Given text: Begin

Determination of ABO Blood Groups and Rh Typing from Dry Salivary Samples

Laxmi Lakade, Priyam R Velani

Keywords : ABO blood group, Absorption–inhibition method, Dried salivary samples, Rh typing

Citation Information : Lakade L, Velani PR. Determination of ABO Blood Groups and Rh Typing from Dry Salivary Samples. Int J Clin Pediatr Dent 2018; 11 (2):100-104.

DOI: 10.5005/jp-journals-10005-1493

License: CC BY-NC 4.0

Published Online: 00-04-2018

Copyright Statement:  Copyright © 2018; Jaypee Brothers Medical Publishers (P) Ltd.


Abstract

Introduction: A unique blood group is a characteristic every individual possesses. Blood group antigens like A, B, D, H, etc., are found to be present on the cell surfaces of red blood cells (RBCs). Besides blood, these are also secreted in various body secretions like semen, sweat, amniotic fluid, and saliva. Blood grouping has several applications in forensic sciences and is also a major part of routine medical investigations. Presence of these antigens in saliva is dependent on the secretor status of an individual. Saliva samples at the crime scene are very crucial, as they help in deoxyribonucleic acid typing, sex determination, bite mark analysis, and blood grouping. Dried salivary samples are often obtained in more number of cases as compared with the wet form, due to the variable time lapse between the occurrence of the crime and the start of the investigation. Blood grouping from these samples proves to be very efficient. Thus, the present study aims at evaluating the accuracy of ABO blood group determination and Rh typing from dried salivary samples. Also, the study would establish the use of saliva as a noninvasive technique in routine blood examinations, especially in children who have needle phobia. Materials and methods: Blood grouping and Rh typing were performed on the dry salivary samples obtained from the 47 subjects using the absorption–inhibition technique. This was then compared with the results obtained using extraction socket blood and evaluated. Results: The present study showed a 100% positive correlation for ABO blood grouping, but a mere 14.81% positive correlation for Rh typing between the dried salivary samples and the extraction socket blood. Conclusion: Dried salivary samples can thus be put to immense use in several areas of forensic investigations. It could also help in developing alternate methods for routine blood investigations in children and adults.

Given text: End

Work task 1 — From the abstract on blood grouping from dry saliva, list the body secretions named as places where blood group antigens are also secreted.
Work task 2 — According to the abstract on blood grouping from dry saliva, what percentage positive correlation did the study find for Rh typing?

Data provided: Begin

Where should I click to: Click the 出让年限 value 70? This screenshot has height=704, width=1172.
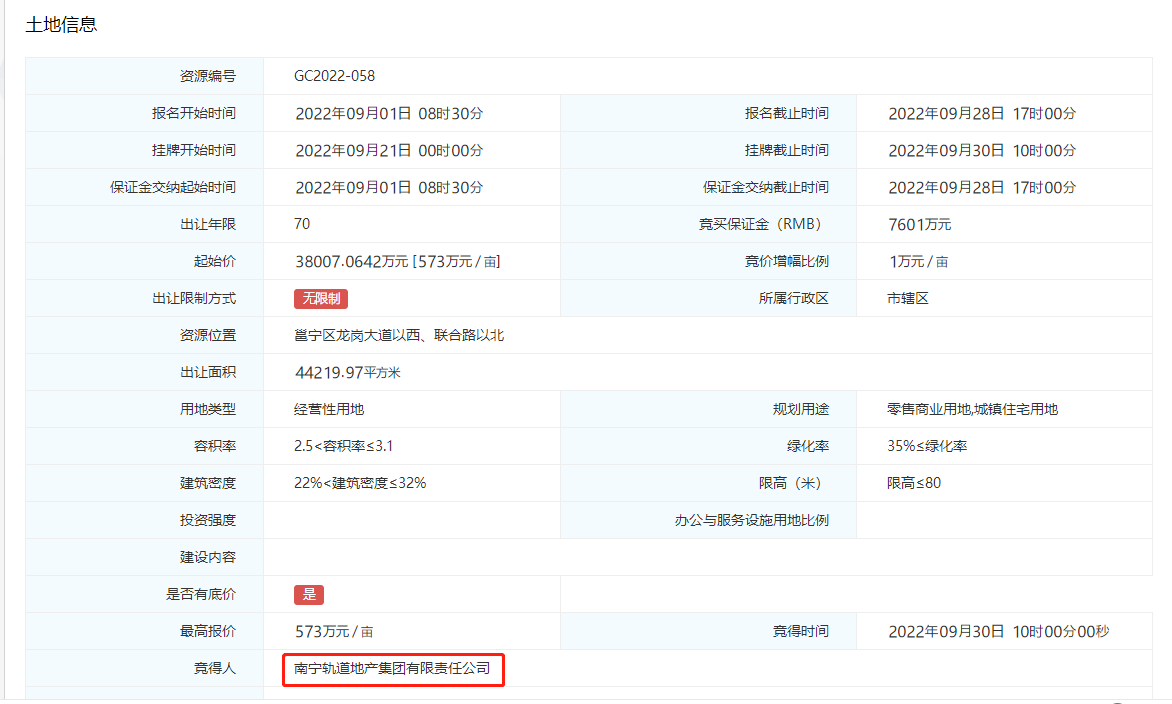click(302, 224)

Data provided: End

Result 1 — semen, sweat, amniotic fluid, saliva

Result 2 — 14.81%